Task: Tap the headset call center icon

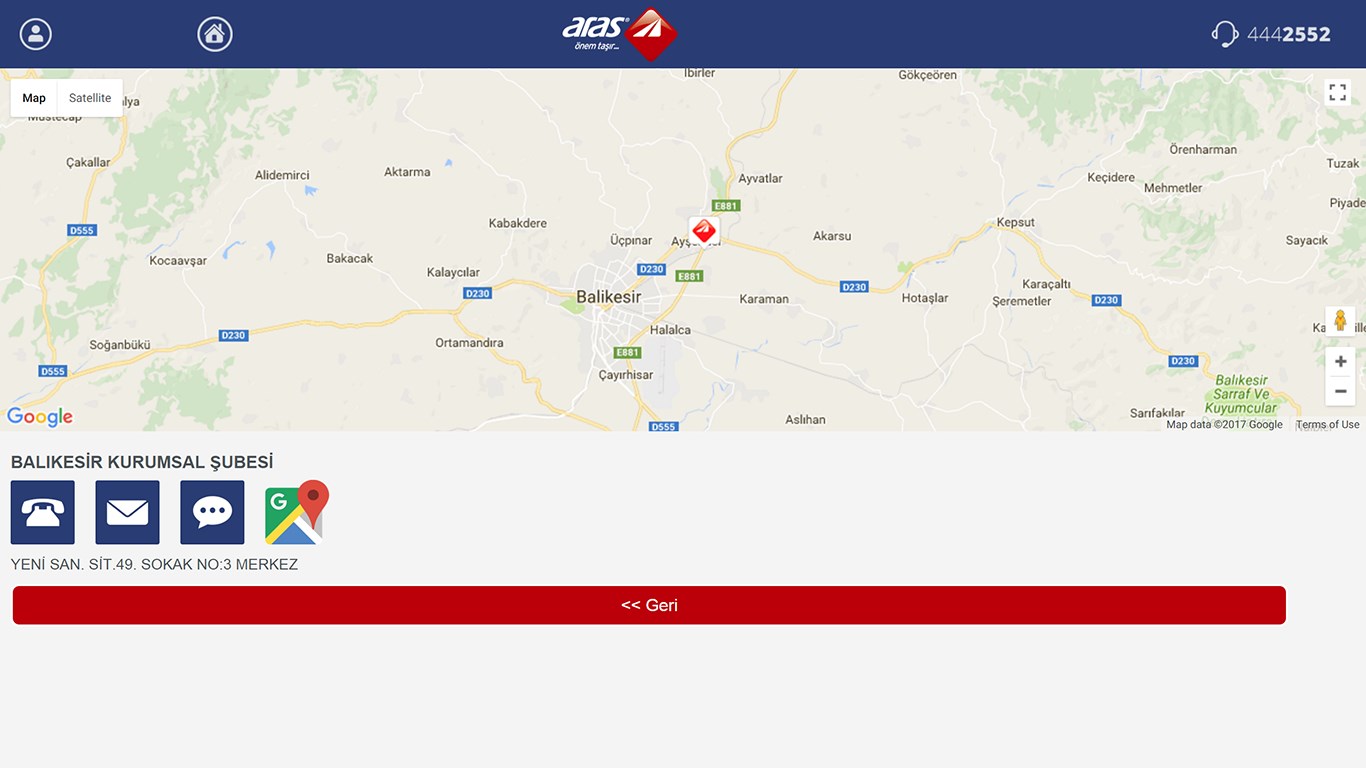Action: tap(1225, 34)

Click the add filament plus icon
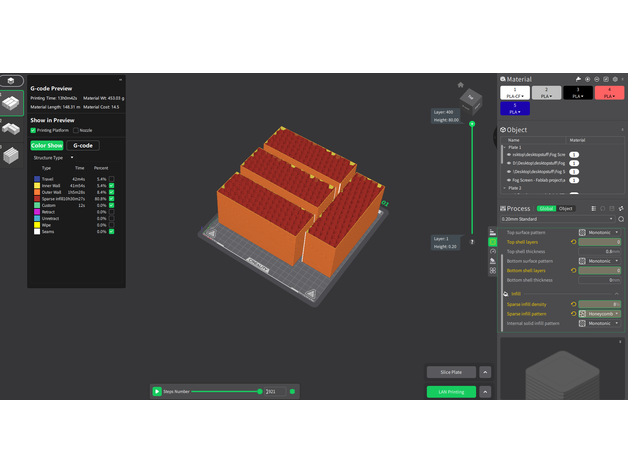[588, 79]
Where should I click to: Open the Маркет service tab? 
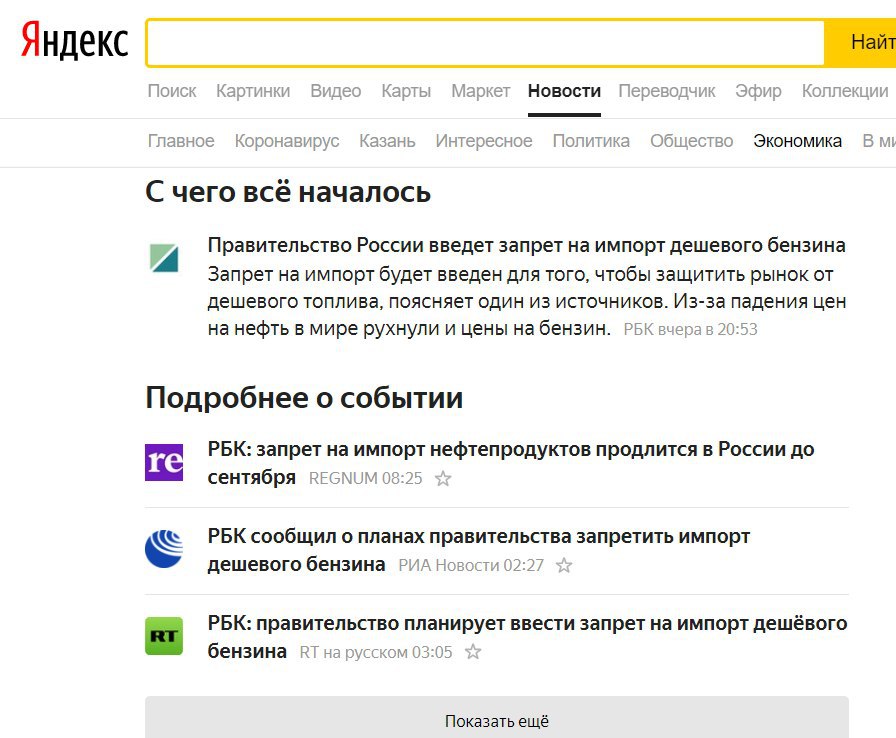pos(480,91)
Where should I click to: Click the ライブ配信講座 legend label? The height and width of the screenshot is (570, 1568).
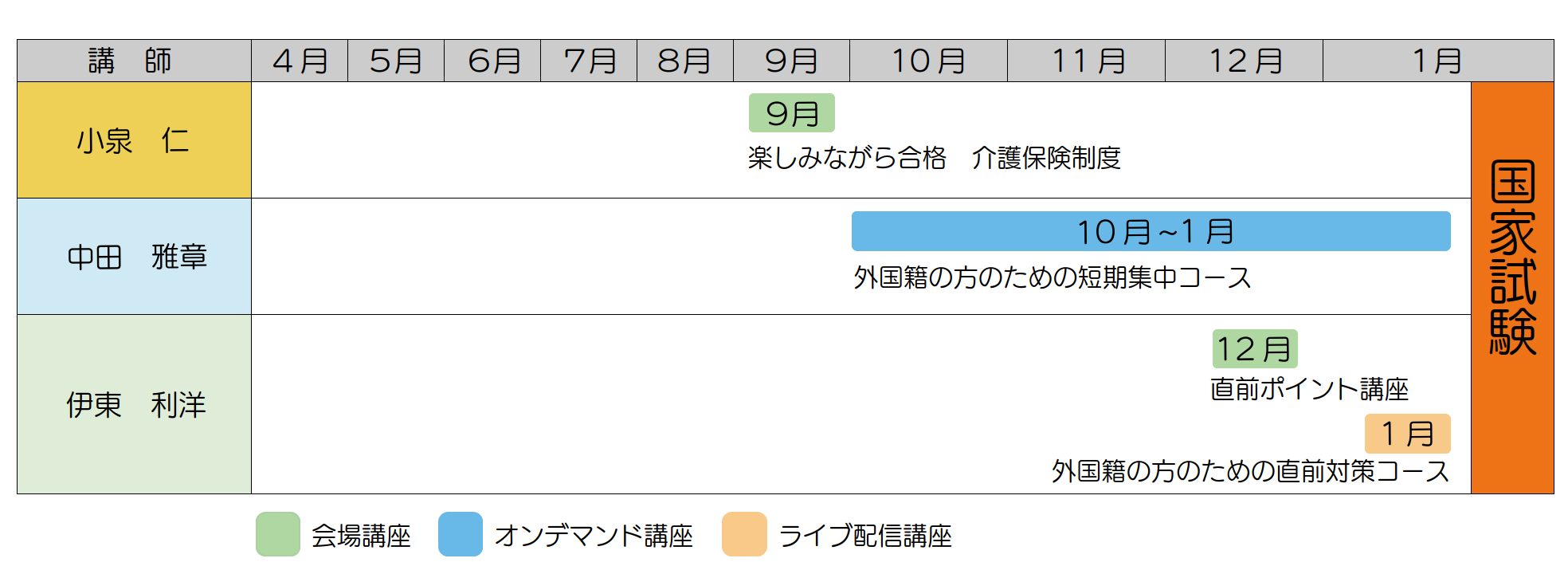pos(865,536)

» Problem requirements: Beginning with the line that contains "Where should I click to: Open" in the data above, please copy each line exactly until the last line, both ends included, skipping any pictures.

» Task solution:
Where should I click to: Open the Маркет service tab? 
pos(480,91)
Where should I click to: Click the ライブ配信講座 legend label? The height and width of the screenshot is (570, 1568).
pos(865,536)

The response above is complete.